Your instructions
Extract all lines in the data that contain the word "double".

Record set

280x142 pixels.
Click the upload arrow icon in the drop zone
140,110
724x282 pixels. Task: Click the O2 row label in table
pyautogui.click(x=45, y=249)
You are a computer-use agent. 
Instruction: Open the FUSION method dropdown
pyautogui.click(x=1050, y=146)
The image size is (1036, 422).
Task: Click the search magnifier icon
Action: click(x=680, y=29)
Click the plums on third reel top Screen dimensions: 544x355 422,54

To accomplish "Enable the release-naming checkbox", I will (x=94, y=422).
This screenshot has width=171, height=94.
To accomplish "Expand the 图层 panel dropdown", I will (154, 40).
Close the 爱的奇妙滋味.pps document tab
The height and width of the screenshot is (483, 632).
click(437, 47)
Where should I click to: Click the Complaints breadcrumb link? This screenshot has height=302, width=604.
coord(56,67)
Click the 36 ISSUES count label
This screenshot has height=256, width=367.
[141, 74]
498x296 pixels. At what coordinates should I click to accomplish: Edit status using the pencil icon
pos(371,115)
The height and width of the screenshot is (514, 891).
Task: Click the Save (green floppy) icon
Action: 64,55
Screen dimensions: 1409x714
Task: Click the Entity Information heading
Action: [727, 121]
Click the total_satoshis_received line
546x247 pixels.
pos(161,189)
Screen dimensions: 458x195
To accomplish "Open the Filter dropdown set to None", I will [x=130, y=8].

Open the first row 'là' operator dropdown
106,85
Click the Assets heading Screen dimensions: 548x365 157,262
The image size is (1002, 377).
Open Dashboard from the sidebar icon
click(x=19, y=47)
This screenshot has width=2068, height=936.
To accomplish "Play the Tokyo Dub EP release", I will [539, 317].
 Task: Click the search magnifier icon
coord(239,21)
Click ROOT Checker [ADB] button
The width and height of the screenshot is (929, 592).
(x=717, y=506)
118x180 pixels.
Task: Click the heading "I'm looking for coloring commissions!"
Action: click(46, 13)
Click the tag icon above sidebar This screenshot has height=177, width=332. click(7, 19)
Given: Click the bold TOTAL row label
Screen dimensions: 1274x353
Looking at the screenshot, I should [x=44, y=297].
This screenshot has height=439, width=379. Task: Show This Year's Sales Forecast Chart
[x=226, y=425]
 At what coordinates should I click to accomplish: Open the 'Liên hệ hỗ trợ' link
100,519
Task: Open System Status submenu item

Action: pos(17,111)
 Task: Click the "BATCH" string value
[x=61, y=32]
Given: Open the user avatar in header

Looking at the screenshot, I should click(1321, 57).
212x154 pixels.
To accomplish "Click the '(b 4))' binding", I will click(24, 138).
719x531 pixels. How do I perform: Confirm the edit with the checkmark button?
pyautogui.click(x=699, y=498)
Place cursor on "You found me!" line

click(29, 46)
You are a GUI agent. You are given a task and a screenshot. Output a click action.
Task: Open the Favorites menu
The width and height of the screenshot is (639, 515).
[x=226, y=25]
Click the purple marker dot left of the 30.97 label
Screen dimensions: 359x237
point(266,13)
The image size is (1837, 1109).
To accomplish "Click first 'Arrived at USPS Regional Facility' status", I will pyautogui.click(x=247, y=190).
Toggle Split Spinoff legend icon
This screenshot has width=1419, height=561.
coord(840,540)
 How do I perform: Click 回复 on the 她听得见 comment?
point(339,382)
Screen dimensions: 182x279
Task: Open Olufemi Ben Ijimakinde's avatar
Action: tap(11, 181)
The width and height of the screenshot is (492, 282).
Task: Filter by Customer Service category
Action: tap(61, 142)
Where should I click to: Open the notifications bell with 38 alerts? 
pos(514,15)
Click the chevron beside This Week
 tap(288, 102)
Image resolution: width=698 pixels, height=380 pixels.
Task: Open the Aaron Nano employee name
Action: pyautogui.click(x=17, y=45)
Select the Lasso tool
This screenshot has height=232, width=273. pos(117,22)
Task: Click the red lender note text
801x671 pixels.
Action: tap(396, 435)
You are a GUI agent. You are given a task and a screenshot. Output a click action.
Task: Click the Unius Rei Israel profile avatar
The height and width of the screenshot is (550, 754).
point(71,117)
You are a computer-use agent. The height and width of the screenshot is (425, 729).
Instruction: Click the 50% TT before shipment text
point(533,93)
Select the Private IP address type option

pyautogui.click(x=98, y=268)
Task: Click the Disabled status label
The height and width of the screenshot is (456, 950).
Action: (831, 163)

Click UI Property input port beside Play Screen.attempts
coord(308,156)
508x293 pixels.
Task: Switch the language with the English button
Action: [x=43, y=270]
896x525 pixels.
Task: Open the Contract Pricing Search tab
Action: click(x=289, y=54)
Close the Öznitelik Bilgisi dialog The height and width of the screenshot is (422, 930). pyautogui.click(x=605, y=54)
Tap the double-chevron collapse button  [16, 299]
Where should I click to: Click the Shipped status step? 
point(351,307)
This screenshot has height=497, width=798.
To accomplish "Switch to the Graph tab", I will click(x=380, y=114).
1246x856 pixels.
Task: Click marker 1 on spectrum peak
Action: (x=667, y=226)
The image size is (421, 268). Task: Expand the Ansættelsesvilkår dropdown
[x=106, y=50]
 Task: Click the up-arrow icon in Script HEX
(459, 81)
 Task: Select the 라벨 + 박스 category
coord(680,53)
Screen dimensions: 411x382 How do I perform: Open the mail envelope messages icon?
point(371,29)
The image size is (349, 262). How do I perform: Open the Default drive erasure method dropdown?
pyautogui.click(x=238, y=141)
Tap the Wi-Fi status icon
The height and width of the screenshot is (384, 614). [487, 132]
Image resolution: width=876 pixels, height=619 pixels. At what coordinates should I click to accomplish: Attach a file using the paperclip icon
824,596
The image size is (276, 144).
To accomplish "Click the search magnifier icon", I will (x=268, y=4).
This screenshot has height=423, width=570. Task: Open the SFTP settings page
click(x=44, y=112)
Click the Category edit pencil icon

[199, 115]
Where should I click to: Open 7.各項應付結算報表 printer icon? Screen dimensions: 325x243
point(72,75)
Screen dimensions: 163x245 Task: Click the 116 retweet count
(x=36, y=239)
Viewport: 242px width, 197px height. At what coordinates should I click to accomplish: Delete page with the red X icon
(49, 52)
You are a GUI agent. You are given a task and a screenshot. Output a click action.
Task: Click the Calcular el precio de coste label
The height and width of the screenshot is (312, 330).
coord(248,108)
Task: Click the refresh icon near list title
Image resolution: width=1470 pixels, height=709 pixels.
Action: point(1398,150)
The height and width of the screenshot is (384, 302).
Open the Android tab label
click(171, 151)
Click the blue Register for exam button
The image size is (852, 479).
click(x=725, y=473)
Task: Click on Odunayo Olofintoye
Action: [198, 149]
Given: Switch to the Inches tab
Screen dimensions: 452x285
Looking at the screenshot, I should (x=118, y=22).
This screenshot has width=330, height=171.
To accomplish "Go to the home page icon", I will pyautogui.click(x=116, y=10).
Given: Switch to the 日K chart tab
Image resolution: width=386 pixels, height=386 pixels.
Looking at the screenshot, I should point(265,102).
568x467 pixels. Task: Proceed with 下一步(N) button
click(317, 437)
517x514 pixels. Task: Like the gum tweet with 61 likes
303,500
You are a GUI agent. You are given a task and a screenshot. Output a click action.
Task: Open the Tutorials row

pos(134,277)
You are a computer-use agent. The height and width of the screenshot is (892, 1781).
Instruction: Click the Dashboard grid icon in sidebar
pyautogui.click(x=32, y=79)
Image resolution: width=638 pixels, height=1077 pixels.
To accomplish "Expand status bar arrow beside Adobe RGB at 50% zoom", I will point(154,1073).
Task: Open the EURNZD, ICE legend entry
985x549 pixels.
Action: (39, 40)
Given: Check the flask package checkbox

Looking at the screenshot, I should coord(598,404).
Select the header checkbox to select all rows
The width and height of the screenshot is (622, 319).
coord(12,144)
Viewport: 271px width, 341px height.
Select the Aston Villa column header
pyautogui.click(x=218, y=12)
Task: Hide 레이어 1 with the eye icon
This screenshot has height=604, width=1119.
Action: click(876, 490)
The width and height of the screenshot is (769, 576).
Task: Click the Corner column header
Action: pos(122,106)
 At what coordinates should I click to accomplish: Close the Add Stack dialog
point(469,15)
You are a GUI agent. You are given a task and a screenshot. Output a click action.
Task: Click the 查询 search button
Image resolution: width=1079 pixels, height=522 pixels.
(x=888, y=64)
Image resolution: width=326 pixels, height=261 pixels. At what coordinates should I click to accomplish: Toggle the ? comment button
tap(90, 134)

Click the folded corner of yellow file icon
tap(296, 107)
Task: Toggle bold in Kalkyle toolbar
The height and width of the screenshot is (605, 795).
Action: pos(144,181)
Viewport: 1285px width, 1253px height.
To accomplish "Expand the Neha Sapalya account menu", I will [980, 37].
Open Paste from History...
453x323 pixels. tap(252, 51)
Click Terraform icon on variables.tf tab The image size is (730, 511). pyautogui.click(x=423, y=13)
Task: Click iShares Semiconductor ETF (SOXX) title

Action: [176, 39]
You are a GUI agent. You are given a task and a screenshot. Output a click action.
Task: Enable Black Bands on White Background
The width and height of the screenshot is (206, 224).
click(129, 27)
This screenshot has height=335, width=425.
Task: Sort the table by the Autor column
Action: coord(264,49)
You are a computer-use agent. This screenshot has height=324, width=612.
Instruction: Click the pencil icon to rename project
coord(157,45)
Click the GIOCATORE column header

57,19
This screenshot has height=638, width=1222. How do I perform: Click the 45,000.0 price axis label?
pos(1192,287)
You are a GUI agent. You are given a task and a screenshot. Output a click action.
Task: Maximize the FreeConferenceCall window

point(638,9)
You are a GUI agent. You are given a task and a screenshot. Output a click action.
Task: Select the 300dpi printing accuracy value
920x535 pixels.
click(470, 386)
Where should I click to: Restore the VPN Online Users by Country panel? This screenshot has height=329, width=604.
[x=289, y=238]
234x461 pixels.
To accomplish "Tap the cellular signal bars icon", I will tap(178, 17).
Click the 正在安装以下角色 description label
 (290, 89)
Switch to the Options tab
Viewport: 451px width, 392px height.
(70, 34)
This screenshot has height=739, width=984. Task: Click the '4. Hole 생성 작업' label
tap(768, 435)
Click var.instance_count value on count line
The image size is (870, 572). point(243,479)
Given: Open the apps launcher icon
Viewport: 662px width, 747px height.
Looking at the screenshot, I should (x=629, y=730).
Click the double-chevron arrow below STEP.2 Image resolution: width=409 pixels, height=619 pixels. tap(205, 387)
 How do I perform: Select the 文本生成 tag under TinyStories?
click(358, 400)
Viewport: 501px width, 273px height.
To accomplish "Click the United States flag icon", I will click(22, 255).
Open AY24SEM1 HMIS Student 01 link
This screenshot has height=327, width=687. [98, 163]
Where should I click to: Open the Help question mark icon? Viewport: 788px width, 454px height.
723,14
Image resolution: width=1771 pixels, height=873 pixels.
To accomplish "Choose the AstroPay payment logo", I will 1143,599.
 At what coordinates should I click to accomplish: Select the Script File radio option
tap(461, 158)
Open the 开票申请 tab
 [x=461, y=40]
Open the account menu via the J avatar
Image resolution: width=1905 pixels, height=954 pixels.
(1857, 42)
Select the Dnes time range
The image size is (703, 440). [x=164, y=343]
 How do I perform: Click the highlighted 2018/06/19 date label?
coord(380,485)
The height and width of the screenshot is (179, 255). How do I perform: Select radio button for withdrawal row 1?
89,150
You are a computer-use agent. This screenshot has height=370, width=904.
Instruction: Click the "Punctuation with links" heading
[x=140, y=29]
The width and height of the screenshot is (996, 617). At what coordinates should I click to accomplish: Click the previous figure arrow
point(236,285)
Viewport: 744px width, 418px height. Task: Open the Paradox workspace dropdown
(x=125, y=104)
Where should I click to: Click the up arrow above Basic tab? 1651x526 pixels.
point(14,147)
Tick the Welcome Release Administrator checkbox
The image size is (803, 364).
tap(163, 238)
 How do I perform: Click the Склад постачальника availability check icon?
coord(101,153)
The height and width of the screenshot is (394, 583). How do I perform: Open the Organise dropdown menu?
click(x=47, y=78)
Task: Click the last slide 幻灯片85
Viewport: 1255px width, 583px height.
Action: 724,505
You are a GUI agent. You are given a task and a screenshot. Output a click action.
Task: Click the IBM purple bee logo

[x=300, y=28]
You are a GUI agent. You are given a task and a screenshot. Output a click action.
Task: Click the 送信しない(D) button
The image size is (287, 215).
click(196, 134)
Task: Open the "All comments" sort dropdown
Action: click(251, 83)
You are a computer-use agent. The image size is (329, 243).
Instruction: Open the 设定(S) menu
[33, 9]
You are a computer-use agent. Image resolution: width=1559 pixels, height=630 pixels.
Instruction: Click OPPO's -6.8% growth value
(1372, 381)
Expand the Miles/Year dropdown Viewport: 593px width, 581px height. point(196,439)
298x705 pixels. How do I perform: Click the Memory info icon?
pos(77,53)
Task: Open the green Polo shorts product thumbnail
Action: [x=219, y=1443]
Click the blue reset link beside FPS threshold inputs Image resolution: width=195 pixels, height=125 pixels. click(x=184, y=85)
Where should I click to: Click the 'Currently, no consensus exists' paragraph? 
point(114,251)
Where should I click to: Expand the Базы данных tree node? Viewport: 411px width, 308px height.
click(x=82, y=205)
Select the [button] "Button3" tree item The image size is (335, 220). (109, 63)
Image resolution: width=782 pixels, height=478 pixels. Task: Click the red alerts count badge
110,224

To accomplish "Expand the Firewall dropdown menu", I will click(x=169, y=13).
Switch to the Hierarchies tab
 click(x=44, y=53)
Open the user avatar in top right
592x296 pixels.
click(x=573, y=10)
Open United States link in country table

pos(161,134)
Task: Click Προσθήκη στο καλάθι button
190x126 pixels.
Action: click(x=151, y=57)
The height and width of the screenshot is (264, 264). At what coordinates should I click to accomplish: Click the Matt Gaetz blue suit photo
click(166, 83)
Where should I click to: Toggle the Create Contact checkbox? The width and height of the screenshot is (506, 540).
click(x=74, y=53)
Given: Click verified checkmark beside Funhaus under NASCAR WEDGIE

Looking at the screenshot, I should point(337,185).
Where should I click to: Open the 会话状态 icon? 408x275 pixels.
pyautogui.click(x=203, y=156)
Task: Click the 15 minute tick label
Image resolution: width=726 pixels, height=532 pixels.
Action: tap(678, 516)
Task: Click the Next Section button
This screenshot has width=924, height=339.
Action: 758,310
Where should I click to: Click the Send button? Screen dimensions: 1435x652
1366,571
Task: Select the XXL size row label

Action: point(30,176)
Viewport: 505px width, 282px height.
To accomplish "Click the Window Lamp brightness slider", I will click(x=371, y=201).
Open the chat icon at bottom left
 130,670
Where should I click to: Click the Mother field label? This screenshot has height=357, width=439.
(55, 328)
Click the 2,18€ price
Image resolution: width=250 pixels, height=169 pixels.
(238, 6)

Response to this task
Tap the double-chevron collapse button  [16, 299]
Click the double-chevron arrow below STEP.2 Image resolution: width=409 pixels, height=619 pixels. tap(205, 387)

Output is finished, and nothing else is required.